Your goal: Select the lines of the records containing the word "title" and list them.

Dataset excerpts:
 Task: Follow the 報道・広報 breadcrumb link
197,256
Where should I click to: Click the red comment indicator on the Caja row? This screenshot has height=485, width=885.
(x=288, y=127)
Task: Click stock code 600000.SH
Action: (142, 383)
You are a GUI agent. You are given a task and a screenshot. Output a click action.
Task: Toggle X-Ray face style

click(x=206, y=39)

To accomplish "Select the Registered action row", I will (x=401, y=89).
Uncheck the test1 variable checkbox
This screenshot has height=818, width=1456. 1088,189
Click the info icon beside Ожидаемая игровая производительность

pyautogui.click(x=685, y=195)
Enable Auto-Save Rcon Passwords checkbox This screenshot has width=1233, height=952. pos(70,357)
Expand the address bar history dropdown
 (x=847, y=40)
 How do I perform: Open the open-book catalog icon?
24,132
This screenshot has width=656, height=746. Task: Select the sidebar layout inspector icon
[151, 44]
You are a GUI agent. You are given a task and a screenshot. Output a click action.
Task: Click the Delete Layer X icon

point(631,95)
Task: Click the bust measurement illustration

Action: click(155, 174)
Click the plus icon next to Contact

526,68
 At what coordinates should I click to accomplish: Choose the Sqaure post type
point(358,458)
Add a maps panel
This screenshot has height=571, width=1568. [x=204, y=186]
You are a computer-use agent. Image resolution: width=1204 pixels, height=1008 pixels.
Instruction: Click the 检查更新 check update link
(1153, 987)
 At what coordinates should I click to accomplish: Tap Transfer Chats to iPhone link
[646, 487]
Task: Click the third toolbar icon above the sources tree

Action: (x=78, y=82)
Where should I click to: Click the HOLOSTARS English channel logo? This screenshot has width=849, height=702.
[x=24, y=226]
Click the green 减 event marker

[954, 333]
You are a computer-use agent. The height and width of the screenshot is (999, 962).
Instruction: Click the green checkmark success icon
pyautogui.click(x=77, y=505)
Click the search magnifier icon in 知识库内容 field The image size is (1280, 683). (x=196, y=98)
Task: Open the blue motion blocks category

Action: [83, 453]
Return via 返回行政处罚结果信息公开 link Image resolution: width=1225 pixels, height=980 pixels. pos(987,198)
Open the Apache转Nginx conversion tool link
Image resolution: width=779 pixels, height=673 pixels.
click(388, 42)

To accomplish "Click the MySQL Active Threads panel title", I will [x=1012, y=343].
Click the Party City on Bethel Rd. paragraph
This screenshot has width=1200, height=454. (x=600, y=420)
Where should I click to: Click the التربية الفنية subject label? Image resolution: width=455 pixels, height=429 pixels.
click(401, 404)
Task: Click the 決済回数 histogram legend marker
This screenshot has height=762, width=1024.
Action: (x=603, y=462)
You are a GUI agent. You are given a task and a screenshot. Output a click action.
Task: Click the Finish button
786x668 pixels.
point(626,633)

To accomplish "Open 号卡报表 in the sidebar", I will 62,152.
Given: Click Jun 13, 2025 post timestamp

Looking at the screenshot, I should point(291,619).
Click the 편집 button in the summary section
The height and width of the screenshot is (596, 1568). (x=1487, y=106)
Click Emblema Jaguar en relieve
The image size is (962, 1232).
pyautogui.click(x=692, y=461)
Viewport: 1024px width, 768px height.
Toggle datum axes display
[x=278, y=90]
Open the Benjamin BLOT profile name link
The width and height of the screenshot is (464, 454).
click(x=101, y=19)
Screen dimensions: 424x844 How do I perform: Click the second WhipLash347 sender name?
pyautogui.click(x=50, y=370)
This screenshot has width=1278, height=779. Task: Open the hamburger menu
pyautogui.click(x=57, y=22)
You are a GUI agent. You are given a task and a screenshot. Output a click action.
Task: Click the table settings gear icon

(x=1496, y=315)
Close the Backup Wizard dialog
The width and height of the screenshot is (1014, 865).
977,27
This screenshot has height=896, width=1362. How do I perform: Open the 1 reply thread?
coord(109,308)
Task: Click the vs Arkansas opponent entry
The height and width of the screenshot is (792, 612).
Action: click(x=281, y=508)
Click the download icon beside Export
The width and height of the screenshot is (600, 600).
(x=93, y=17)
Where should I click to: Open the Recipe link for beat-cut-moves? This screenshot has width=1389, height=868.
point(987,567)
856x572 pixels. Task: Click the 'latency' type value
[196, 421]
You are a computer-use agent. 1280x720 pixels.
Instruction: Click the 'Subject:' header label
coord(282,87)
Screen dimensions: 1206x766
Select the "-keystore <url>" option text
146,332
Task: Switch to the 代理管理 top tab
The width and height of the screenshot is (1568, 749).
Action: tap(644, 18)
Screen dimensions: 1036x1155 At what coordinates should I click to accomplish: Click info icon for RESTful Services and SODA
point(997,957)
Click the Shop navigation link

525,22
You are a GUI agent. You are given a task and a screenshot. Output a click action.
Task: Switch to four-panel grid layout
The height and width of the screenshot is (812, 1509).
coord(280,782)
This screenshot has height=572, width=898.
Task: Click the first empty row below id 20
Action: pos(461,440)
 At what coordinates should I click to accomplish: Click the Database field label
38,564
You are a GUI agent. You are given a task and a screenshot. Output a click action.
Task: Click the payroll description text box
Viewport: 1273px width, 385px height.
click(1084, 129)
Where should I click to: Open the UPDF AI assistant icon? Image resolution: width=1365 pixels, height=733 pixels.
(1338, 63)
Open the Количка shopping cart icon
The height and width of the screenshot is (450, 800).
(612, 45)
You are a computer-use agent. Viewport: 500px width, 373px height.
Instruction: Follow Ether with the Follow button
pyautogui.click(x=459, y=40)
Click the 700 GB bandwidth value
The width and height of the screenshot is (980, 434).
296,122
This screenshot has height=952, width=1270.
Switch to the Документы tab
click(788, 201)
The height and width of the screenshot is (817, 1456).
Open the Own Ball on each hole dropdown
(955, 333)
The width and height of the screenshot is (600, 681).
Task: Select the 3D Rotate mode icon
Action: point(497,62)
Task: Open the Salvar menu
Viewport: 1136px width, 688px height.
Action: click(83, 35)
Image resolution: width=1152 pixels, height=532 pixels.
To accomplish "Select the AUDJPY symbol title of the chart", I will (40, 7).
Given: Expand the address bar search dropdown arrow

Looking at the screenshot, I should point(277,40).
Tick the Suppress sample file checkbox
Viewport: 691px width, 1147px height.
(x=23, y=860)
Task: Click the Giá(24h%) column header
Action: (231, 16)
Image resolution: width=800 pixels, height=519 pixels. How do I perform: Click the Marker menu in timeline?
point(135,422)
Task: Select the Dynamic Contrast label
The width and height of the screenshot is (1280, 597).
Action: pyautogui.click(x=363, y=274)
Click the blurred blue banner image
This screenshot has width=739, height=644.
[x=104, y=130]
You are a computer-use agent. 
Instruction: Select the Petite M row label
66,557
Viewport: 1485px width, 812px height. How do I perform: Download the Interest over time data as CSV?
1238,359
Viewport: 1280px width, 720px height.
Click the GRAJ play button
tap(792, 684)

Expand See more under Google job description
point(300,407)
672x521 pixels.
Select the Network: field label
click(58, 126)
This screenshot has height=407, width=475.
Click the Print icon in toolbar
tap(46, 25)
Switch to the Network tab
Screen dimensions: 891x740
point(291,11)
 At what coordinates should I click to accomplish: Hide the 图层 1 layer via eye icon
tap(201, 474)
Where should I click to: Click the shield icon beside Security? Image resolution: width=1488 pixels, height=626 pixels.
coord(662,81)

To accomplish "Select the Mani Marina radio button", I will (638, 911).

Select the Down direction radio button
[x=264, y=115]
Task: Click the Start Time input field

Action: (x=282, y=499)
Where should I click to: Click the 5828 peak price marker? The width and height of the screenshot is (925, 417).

Written response:
To accomplish "Click the MySQL Active Threads panel title", I will [x=1012, y=343].
To accomplish "Select the AUDJPY symbol title of the chart", I will (40, 7).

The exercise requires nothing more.